19 sene boyunca neredeyse çeyrek asırdır AKP ve onun iktidarda kalma savaşı ile dış politika perspektifi sürekli değişen bir ülkeyiz. Normalde ciddi ve kurumsal devletlerde (ki Türkiye 18. Yüzyıldan Devri - AKP'ye kadar dış politikada böyle bir ülkeydi) dış politika kolay kolay değişmez. Dış politikanın değişmesi için çok büyük öznel yahut nesnel değişiklikler gerekir. Coğrafi keşiflerin yapılması; sanayi devriminin hayata geçmesi; ateşli silahların yaygınlaşması ya da ihtilaller gibi durumlar birçok devletin dış politik duruşunun değişmesine sebep olmuştur. Kendi açımızdan bakarsak Osmanlı Devleti'nin fetih politikası; 17. yüzyıl sonundaki Viyana Bozgunu ile değişmiştir. Askeri üstünlüğü batıya karşı son bulmuş ve bu tarihten sonra savunma konumuna geçmiştir. Askeri durumunu düzeltme çalışmaları ise içeride birçok engel ile karşılaşmış ve sekteye uğramıştır. O günlerden Devri-AKP'ye kadar devleti yöneten akıl; uluslar arası denge politikası üzerine hareket ederek yorgun devleti büyük savaşlardan uzak tutmaya çalışmıştır. Bu politikadan vazgeçilip maceracı yaklaşımlara meyil edildiğinde; tarihimiz açısından büyük felaketler ile karşılaşılmıştır. Osmanlı Devleti yıkılarak yerine Türkiye Cumhuriyeti kurulduğunda hariciyemiz yani dış politik kurumlarımız aynen devam ettirilmiş ve Mustafa Kemal Türkiye'si de dış politik olarak "Yurtta barış; dünyada barış" ilkesini benimsemiştir.

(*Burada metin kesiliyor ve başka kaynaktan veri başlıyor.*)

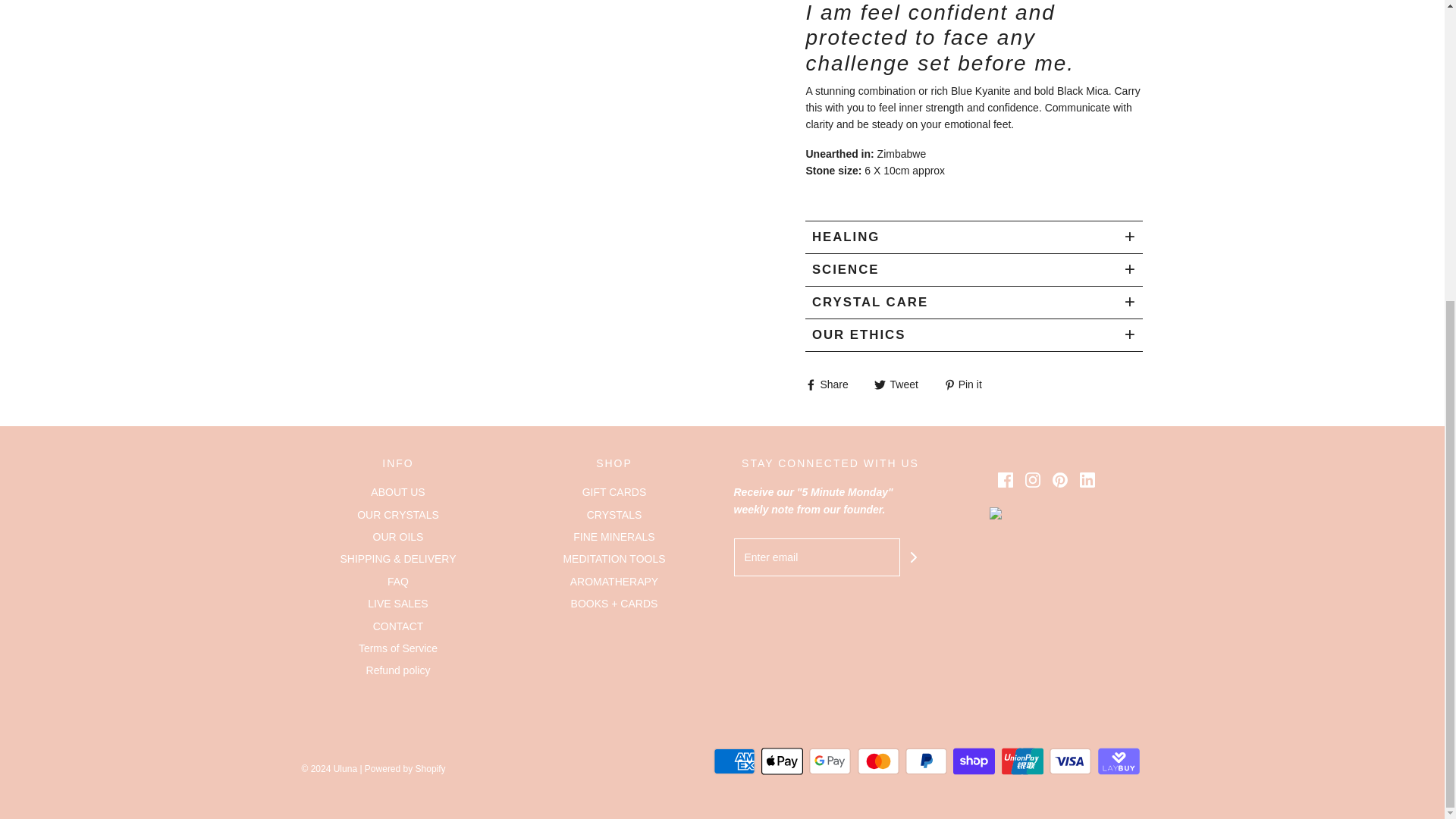
Union Pay (1022, 761)
American Express (734, 761)
Mastercard (878, 761)
Shop Pay (973, 761)
Google Pay (829, 761)
Visa (1069, 761)
Apple Pay (782, 761)
Pinterest icon (1059, 479)
LinkedIn icon (1087, 479)
PayPal (926, 761)
Facebook icon (1005, 479)
Instagram icon (1033, 479)
Given the description of an element on the screen output the (x, y) to click on. 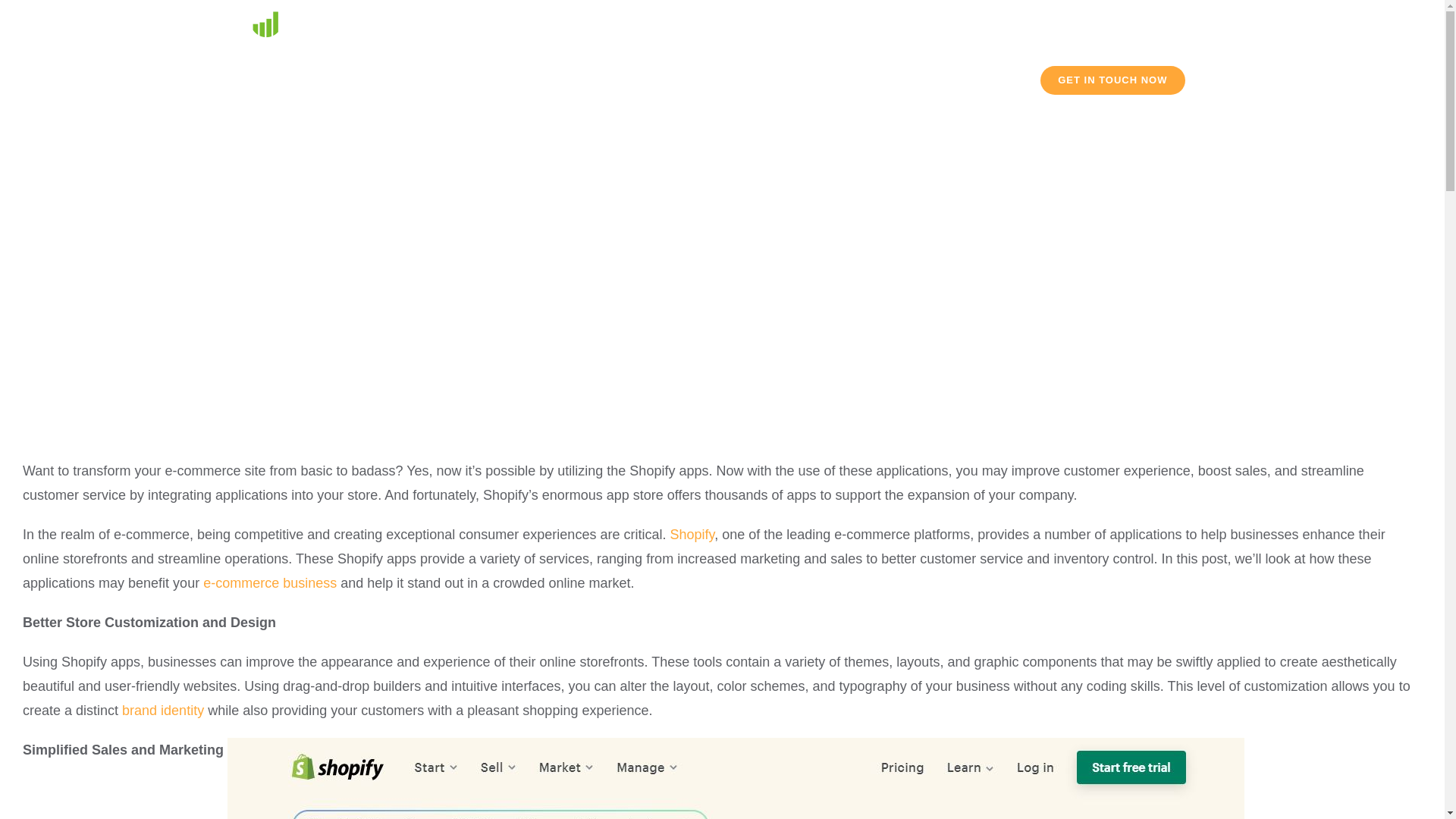
GET IN TOUCH NOW (1112, 79)
TikTok Ads (871, 79)
brand identity (162, 710)
Shopify (691, 534)
Paid Marketing (766, 79)
Who We Are (970, 79)
e-commerce business (269, 582)
Content Writing (647, 79)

Bu ilke ve politik duruşun değişmesi için çok elzem öznel ve nesnel gerçekliklerin değişmesi gerekir. Buna yakın tarihimizden verilebilecek iki somut örneği şu şekilde sıralayabiliriz. Birinci olarak saldırgan Sovyet tehdidine karşın NATO'ya yani Kuzey Atlantik Paktına dahil olmak örnek gösterilebilir. İkinci olarak da Kıbrıs'daki soydaşlarımızın ve Doğu Akdeniz'deki çıkarlarımızın katledilmesine karşın gerçekleştirilen "Barış Harekatı"... Bu adımlar Türkiye Cumhuriyeti'nin gücü ile orantılı ve mantıklı adımlardır. Devri-AKP'de ise iç ve dış politika birbiri içine geçmiştir. AKP'nin iktidarını sürdürmesi ve içeride kitlesini konsolide edebilmesi için dış politika; bir takım yalanlar ve ergen imam hatipli hayalleri ile süslenmiş adeta "Düş Politika" haline getirilmiştir. Türkiye ekonomi olarak orta alt; askeri olarak ise orta üst seviyededir. Askeri gelenek, yetenek ve teknoloji olarak durduğumuz yerden uzakları görüp hedefleyebilsek de ekonomik ve reel politik olarak olduğumuz yerde durmak zorundayız. Tabi ki Türkiye Cumhuriyeti nüfuz, hinterland ve psikolojik olarak sınırlarından daha büyüktür. Ben de bu ülkenin bir vatandaşı olarak ülkemin etki alanının genişlemesini elbette ki isterim ama bunun yolu ve yöntemi "dünya lideriyiz" mavalları okumak yerine ülkemizi medeni dünyanın medeni bir ülkesi haline getirmekten geçer.
Dünyanın gerçek gündemini ve medeni alemi doğru anlamak ve uluslararası saygın kurumlar ile eşgüdüm odaklı çalışmak şu an için Türkiye'nin reel politik olarak yapacağı en akıllıca yol olacaktır. Bunun Türkiye'ye yabancı bir durum olmadığı İzmir'den bakılınca net olarak gözükmektedir aslında. Örneğin Dünya Kenti İzmir Viyonu; Türkiye'nin dünyaya açılan aydınlık penceresidir. Cittaslow gibi saygın bir organizasyona; ilk kabul edilen metropol kentin İzmir Büyükşehir Belediyesi olması; başta İzmirliler olarak tüm Türkiye'nin haklı gururudur. Sözün özü İzmir Büyükşehir Belediyesi; tarım ve çevre politikalarında olduğu gibi diplomasi ve uluslararası ilişkilerde de Türkiye'ye öncü olacaktır.